OP can just not use a TURN server, and it won't work for double-NAT traversal. I did this in a side project to avoid the security risk.

eptcyka

But you can punch holes even when both clients are behind NAT.

ranger_danger

How so? With both users behind symmetrical NAT? TURN does not count as punching holes IMO.

eptcyka

Both clients send a packet to a server, server sends the remote IP to both parties, both parties try to send traffic to either’s remote IP. Unless their nat firewall is evil, this should work.

robertlagrant

Good point. I didn't think of that.

Rygian

There is also Magic Wormhole [1] which is not in-browser.

[1] https://github.com/magic-wormhole/magic-wormhole

mhitza

And https://github.com/psanford/wormhole-william which is a Go reimplementation of the client. I only want to point this out specifically because an apt-install of magic-wormhole on Ubuntu 24.04 actually results in a program that does not work (the beauty of python dependencies at play?)

artursapek

It's really amazing to me how successful Python has been given its dependency management and package installation tooling

0xdeadbeefbabe

If someone has ported the server I'll run my own instead of taking the bandwidth.

Timber-6539

Pretty sure the snap version of wormhole works. I use it from time to time as well as the go binary.

nuptials

There is: https://wormhole.app/ for the browser if one needs it.

sevg

Other readers, please do note that (the unfortunately named) wormhole.app is unrelated to the frequently recommended, heavily peer-reviewed and much longer-standing magic-wormhole.

Imustaskforhelp

exactly!

Was just looking for such comment because I knew about wormhole.app is not on top of wormhole protocol itself.

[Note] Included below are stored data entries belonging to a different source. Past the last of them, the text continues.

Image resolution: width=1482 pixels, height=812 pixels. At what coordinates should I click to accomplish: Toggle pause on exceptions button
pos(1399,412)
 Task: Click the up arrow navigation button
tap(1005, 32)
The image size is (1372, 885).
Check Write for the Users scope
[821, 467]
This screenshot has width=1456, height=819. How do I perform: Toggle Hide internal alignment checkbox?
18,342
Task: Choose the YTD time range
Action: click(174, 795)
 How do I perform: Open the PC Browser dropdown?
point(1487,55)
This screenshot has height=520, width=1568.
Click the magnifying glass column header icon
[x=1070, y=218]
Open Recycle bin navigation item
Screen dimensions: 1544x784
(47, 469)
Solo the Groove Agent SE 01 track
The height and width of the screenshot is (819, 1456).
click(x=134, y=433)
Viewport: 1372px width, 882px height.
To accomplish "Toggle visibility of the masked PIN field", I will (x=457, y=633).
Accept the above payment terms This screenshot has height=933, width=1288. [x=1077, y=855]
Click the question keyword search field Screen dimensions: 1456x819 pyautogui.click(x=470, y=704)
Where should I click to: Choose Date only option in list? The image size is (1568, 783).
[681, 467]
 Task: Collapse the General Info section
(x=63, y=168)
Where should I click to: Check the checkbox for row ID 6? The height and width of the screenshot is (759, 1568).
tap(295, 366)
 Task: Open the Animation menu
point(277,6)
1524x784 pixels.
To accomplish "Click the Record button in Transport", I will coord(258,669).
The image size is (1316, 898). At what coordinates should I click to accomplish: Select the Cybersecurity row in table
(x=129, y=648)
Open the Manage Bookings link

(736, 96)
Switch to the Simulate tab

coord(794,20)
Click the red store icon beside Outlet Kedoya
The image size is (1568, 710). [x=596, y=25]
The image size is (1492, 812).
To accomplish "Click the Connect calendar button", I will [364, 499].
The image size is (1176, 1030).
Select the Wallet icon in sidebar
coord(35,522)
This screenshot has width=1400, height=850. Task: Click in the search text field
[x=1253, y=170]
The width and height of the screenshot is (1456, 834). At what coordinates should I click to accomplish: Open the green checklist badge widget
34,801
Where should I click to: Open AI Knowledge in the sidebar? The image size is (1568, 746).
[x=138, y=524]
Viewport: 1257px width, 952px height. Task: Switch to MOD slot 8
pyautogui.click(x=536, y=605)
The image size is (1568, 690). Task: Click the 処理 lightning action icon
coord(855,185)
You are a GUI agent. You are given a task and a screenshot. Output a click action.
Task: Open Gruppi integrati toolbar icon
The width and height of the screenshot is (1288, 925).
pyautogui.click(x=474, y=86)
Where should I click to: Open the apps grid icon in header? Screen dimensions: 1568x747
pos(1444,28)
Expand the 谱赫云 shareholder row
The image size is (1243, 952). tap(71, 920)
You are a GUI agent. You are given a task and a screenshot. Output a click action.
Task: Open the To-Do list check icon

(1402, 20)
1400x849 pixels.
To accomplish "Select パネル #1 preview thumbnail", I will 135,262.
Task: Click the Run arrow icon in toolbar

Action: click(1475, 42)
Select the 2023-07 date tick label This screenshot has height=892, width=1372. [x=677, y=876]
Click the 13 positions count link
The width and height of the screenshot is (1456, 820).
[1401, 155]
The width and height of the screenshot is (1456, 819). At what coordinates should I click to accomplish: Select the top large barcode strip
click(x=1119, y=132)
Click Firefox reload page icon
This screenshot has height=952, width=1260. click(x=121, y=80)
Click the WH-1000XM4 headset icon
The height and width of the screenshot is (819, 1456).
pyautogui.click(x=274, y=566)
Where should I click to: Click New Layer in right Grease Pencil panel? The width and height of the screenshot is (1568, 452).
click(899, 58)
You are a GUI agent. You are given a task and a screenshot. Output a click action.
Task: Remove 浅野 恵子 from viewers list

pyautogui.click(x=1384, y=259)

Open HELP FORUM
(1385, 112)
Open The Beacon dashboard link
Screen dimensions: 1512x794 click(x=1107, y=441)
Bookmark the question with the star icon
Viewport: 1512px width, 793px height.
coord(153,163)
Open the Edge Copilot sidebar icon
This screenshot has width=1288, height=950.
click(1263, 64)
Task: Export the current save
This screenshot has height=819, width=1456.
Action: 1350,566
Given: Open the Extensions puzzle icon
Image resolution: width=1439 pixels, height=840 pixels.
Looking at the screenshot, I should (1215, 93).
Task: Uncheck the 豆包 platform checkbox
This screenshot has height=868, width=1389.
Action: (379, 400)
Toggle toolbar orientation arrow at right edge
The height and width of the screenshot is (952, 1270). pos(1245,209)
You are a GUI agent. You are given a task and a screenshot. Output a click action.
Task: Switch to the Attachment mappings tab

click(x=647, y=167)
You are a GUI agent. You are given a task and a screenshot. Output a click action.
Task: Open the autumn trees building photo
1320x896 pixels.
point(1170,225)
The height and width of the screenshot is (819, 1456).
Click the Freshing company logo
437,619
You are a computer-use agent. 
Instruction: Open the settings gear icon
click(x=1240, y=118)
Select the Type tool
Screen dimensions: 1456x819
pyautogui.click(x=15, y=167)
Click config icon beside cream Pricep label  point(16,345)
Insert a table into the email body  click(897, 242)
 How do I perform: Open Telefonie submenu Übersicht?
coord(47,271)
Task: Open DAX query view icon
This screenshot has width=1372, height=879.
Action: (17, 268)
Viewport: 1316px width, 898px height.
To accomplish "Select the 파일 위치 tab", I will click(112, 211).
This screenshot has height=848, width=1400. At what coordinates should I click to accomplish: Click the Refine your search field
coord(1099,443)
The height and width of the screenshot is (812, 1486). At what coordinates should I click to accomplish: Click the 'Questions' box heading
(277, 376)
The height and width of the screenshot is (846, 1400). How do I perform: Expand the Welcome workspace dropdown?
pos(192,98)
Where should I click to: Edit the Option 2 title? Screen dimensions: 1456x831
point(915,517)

Thanks for your comment , may it help other people.

Retr0id

Not to be confused with https://webwormhole.io/, which is open-source

arthursw

PhilippGille

Thanks for sharing!

Most other solutions don't allow pairing of devices across networks.

TFA's "file.pizza" only allows to initiate a session on the device that uploads a file, which makes it tricky to share a file from a mobile device to a laptop (due to tricky QR code scanning with the laptop camera).

PairDrop allows cross network pairing (mobile device can scan QR code from laptop screen), and file uploading from both sides afterwards.

rpastuszak

Heh, seeing PairDrop motivated me to make sth similar, but more as a toy/exercise in messing with idiosyncratic/home cooked software: https://sonnet.io/posts/reactive-hole/

gsliepen

"It's peer-to-peer, trust me bro!" The problem is that you are still using a website provided by a third-party to serve you the JavaScript program that initiates the transfer. It's easy to replace that JavaScript by something that just transfers a copy to the third-party itself. To be sure that the transfer is actually peer-to-peer, either the sender or receiver should run their own fillepizza server (and have verified that the source code does not contain any backdoors or phone-home code). But if you do that, you actually don't need a peer-to-peer solution anymore, it's turned into a client-server problem.